Saudi Arabia To Spend Billions On Expanding Entertainment Sector

Agence France-Press, 23 Feb 2018, theguardian.com

Saudi Arabia has announced plans to spend billions on building new venues and flying in Western acts, in a total overhaul of its entertainment sector that would have been unthinkable not long ago. Long known for its ultra-conservative mores, the kingdom has embarked on a wide-ranging program of social and economic reforms driven by its crown prince, Mohammed bin Salman.

Hundreds of new companies had sprung up over the past year, registering for licences to take advantage of the budding sector…Authorities have also announced plans to lift a decades-old ban on cinemas this year, and about 300 are expected to open by 2030…The newfound openness, which includes plans to allow women to drive from June this year, has been hailed by some as a crucial liberalisation of Saudi society.
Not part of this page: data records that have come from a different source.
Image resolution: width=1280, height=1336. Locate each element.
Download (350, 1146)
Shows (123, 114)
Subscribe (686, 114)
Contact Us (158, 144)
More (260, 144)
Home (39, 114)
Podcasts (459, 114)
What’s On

The reforms are part of Prince Mohammed’s ambitious “Vision 2030” program, which seeks to diversify the Saudi economy as it reels from a slump in energy prices, and the entertainment sector is seen as a potential source of growth. Saudis splurge billions annually on movies and visits to amusement parks in the neighbouring tourist hubs of Dubai and Bahrain, which is accessible by a land causeway…The goal to keep Saudis – more than half of whom are under 25 – spending their disposable income at home is part of a wider campaign called “Don’t travel”.